Recruiting for the Bushveldt Carbineers (BVC) began on 21 February 1901 in Durban. The regiment was made up of 320 volunteers, primarily Australian and other colonial personnel whose terms of service had expired.^{:362} The Carabiners first saw action in April 1901 around Pietersburg as part of General Herbert Plumer's 1,300-man column in the Northern Transvaal near the border of Portuguese Mozambique.^{:362} The BVC became well-known for their use of unconventional warfare tactics and lack of discipline. Despite their lack of discipline, the BVC managed to capture a significant number of Boer guerillas.
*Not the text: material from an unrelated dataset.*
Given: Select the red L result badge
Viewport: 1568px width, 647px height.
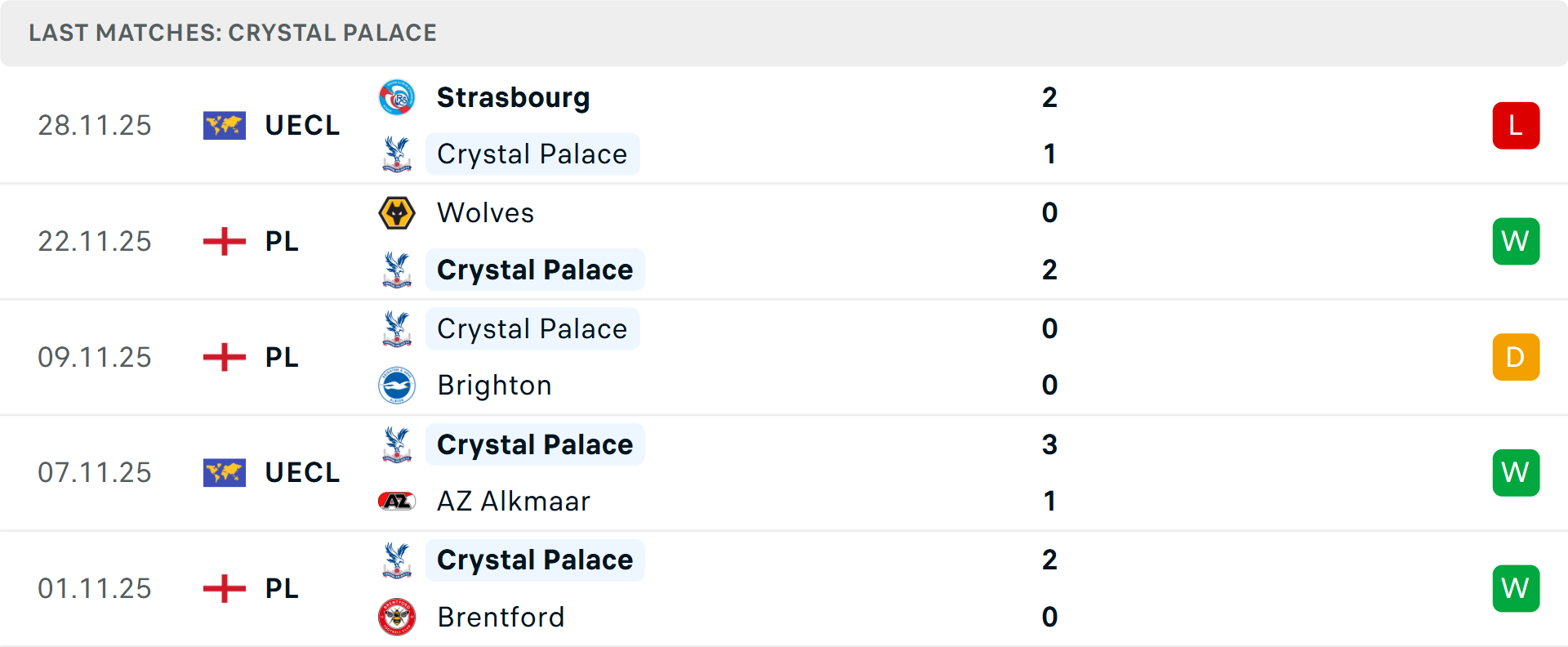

While Lenehan was the de jure commander of the BVC, George Witton states in his book Scapegoats of the Empire that Lenehan's command was "in name only".^{:45} While at Fort Edward in the Northern Transvaal the BVC was under the de facto command of Captain's Alfred Taylor and James H. Robertson.^{:45} Percy Frederick Hunt would succeed Robertson as the primary commander of the BVC but was later killed in a Boer ambush on 6 August 1901. Lieutenant Harry Morant, one of Hunt's subordinate officers at Fort Edward, later engaged in a series of revenge killings for the death of hunt including shooting several Boer prisoners and later a German missionary, these actions would ultimately lead to a court of inquiry along with Morant's court-martial.

=== Court Martial ===

Lenehan was court-martialed alongside Morant, Handcock, Witton, and Lieutenant Henry Picton for their role in the shooting of Boer prisoners.^{:372} While Morant and Handcock were found guilty for the shooting of prisoners and a German missionary, Lenehan was primarily reprimanded for dereliction of duty as the BVC's commanding officer and fort not reporting the shootings.^{:371} Lenehan was court-martialed for two offenses; failing to report the shooting of an Afrikaner member of BVC and for the shooting of three Boer prisoners.^{:371} Lenehan was only found guilty of the first charge and was immediately removed of his command while the BVC was disbanded.^{:49} Lenehan was imprisoned in Cape Town until being deported back to Australia in February of 1903.

== Later career ==
Following Lenehan's removal from South Africa to Australia he continued to work in the field of law as a solicitor, however, he was deprived of a soldier's pension by the War Office and transferred to the Australian Army Reserve. Lenehan was later restored to his original rank and transferred back to active service. Lenehan later sought to have his name exonerated and in 1904 an Australian military tribunal cleared Lenehan for his role in the Bushveldt Carbineers. During World War I Lenehan served as a training officer for the 4th Australian Field Artillery Brigade. Lenehan later served as the commandant of Menagle Light Horse Camp which trained Australian troops of the Australian Light Horse. Following Lenehan's role as a solicitor in a controversial divorce case in Sydney, Defense Minister George Pearce removed Lenehan from his command at Menagle Camp, Lenehan retired from the military on 20 August 1918.

== Death ==
Lenehan died of cirrhosis on 20 May 1922 in Sydney. He is buried at the Field of Mars Cemetery in Ryde, New South Wales. Lenehan's name is listed on the Boer War Memorial at Kitchener Park in Gunnedah.

== Personal life ==
Lenehan married Harriett Emma Mary Hodge on 30 January 1889 while attending college at Saint Ignatius.